Via Jonathan Edelstein, here's a report on Sudanese refugees in Cairo. According to the article, there's actually been a protest in Mohandessin:
"The Thursday marathon meeting initiated by Imam began at 11am and ended at 5pm. It was one of several high-level meetings designed to end the refugee sit-in crisis. The sprightly septuagenarian, who is performing in the hit play Bodyguard every evening, showed extraordinary enthusiasm and stamina. It has been some six weeks now since the Sudanese asylum-seekers gathered in a park near the Mohandessin mosque. Authorities expressed deep concern over the humanitarian conditions of the protesters.

"The refugees were initially reluctant to embrace any of the UNHCR's offers. The UNHCR said that it would review the cases of asylum-seekers for one-time assistance based on a detailed list of names to be forwarded to the UNHCR by Sunday. By time of going to press, the list had not been completed. The UN body offered to organise the return to southern Sudan refugees who decide of their own free will to repatriate. Indeed, Imam insisted on voluntary repatriation given the still volatile situation in Sudan. The Sudanese government and the Sudan People's Liberation Army signed the Comprehensive Peace Agreement on 9 January 2005, but the situation on the ground is tense and conditions are unlivable in some areas, asylum-seekers argue."

I remember that the Sudanese I encountered at All Saints were not terribly impressed with the UNHCR, and really feared being forced to return when they weren't sure the current peace deal would hold. Their condition in Cairo, meanwhile, is pretty bad.

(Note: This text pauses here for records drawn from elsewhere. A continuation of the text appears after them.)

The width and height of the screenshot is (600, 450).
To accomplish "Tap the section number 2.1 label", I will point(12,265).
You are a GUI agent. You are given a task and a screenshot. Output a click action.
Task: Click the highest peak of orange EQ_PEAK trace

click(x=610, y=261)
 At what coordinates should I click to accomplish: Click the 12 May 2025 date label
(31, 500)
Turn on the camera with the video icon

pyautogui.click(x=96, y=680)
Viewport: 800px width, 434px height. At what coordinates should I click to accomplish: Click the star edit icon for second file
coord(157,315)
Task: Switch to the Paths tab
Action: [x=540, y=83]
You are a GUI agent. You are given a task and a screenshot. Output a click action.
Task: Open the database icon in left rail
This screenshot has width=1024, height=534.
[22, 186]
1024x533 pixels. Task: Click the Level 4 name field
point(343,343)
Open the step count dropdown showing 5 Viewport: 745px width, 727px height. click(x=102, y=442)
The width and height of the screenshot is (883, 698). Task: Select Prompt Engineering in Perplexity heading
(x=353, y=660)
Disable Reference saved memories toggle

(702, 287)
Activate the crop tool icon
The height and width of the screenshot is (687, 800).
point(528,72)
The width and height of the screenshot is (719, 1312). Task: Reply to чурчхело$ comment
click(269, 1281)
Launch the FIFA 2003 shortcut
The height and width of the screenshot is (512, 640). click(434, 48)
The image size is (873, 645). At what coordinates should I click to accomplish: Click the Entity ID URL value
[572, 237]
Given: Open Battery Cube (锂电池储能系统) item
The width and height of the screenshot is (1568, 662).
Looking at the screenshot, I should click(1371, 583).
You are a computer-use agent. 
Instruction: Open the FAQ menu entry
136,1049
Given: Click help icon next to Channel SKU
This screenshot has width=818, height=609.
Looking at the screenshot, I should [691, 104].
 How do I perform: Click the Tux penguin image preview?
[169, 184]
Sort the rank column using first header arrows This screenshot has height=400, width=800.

UPDATE: Here's an article on the protest:
"'We will remain in this park until our demands are met. We are prepared to die,' Amer, a leader of the Refugee Voices told Al-Ahram Weekly. 'We will wait here, we will die here. We have no other place to go,' another protester chipped in. Amer said that so far there has been seven deaths among the Sudanese camped at the park, including a toddler and an adolescent girl. 'They died because of the wretched conditions,' Amer explained. The Sudanese gathered in the park have been unsuccessful in their claim to asylum, on which the UNHCR has final authority.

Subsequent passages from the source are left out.